Hastings noted that after the huge growth in the first quarter, when many cities started issuing shelter-in-place orders, new subscribers will slow.

“Our guess is that subs will be light in Q3 and Q4 relative to prior years because of that. But we don’t use the words ‘guess’ and ‘guesswork’ lightly. We use them because it’s a bunch of us feeling the wind.”

Each of the executives in the company’s video interview reiterated that same notion, and emphasized that their biggest priority right now is to make sure the service is working well with this big flux in subscribers. Netflix Chief Content Officer Ted Sarandos also discussed how Netflix is orchestrating its post-production remotely, so that new shows and films that have finished filming can be released as planned during the rest of 2020.

Most filming production has been shut down globally, but for the rest of 2020, Netflix will continue to roll out its shows and movies as planned. Season 4 of “The Crown” and the Glen Keane animated film “Over the Moon” are still planned for release during the fourth quarter. The shareholder letter also included the purchase of two movies that were set for theatrical release, “The Lovebirds,” and “Enola Holmes,” set for the third quarter.

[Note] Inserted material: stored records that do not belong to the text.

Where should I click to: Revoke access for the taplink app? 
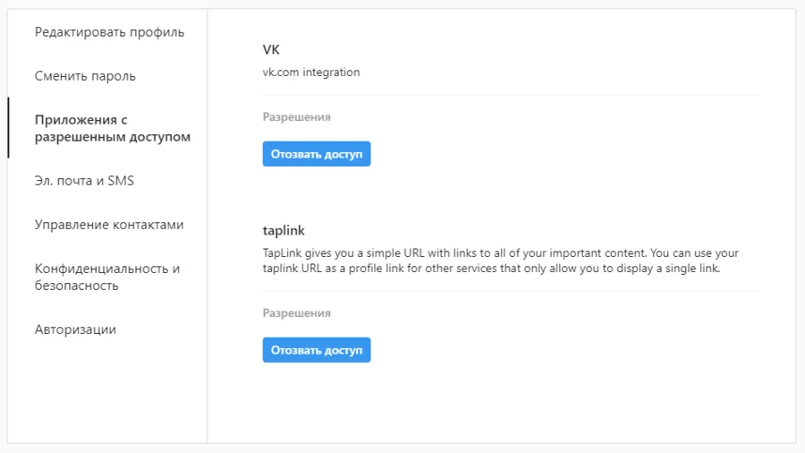coord(317,350)
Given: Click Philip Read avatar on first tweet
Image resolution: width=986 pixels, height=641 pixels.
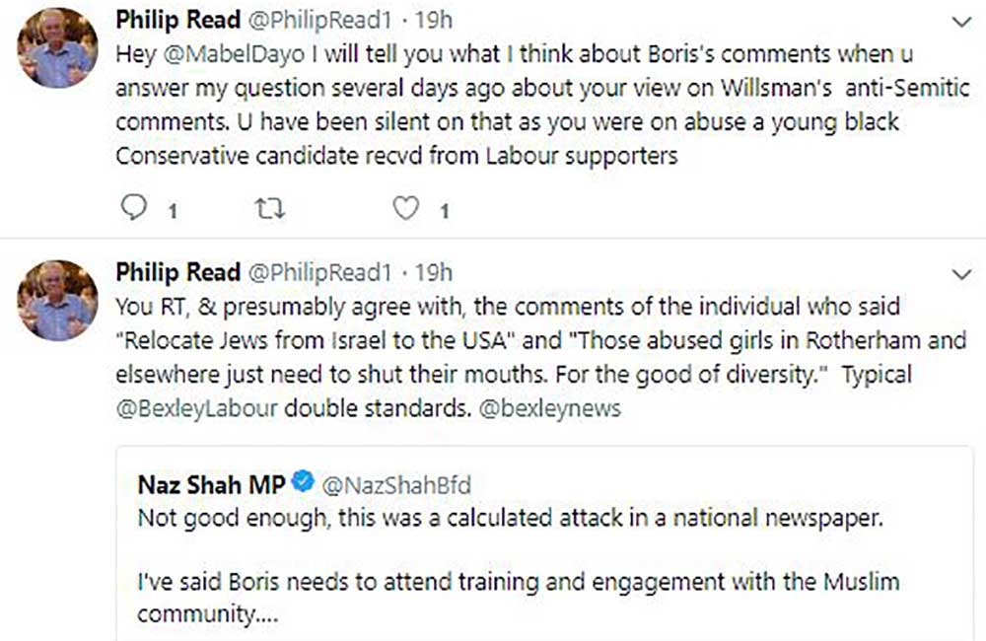Looking at the screenshot, I should (x=58, y=49).
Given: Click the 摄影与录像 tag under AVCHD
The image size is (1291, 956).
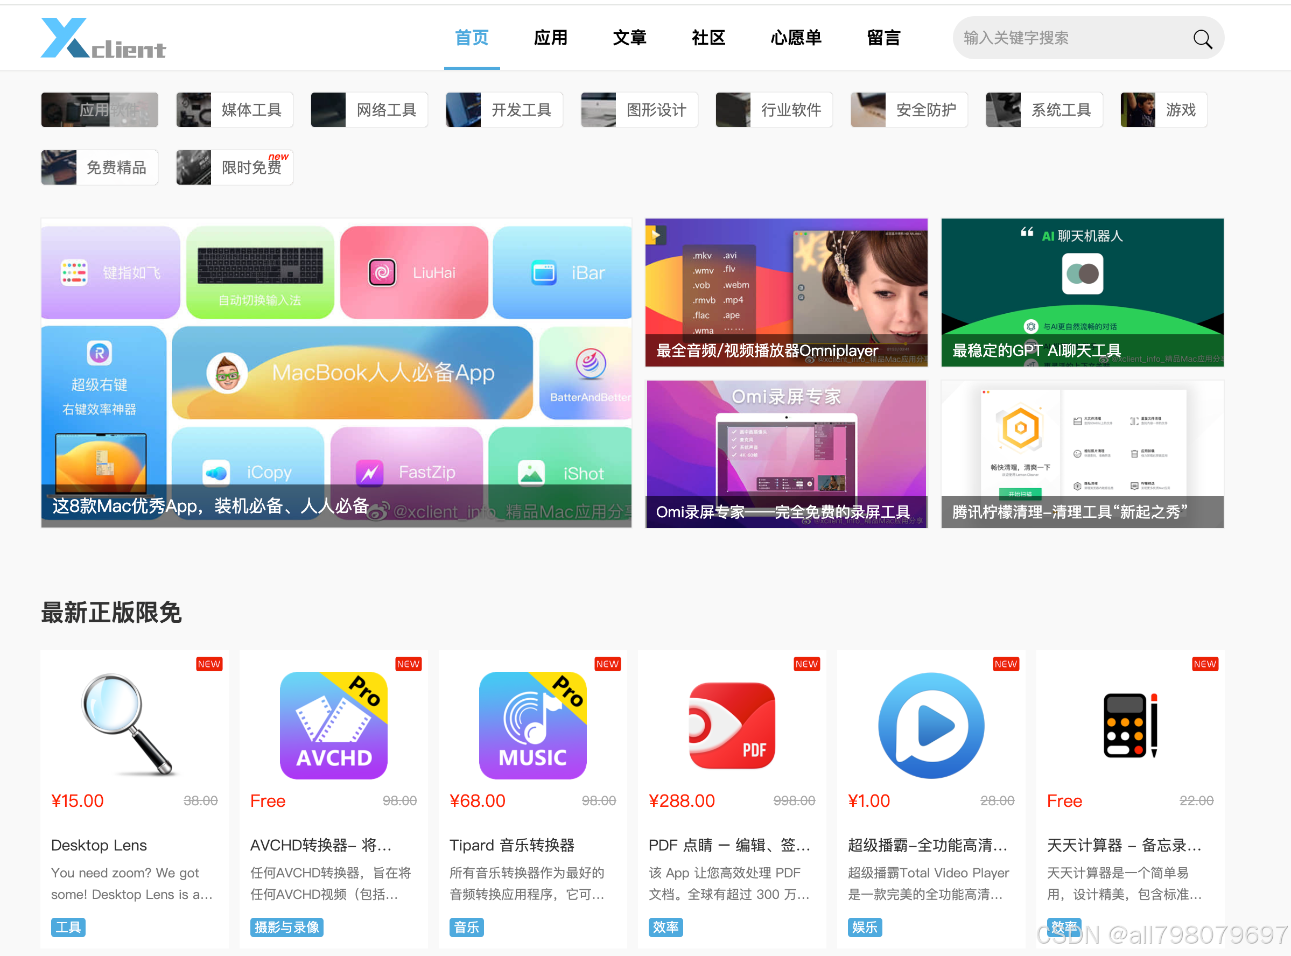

Chief Financial Officer Spencer Neumann said that based on past behavior of consumers in previous recessions, they typically stay home more, an indication that Netflix should fare OK, but with the caveat, again, that no one really knows anything in this unprecedented time. He also said, in response to a question, that the company was not even considering price increases at this time.

“Right now we’re really not thinking about — it’s not really time for us to be thinking about changes,” Neumann said.

The uncertainty may disappoint investors who have been looking to companies such as Netflix during the pandemic for some direction, and some sort of outlook. Amid the clouds and the guesswork, Netflix at least is able to assure consumers during these troubled times that it will continue to have a stream of new content, and that prices won’t go up. Investors may want more, but at least consumers got some guarantees for the rest of the year.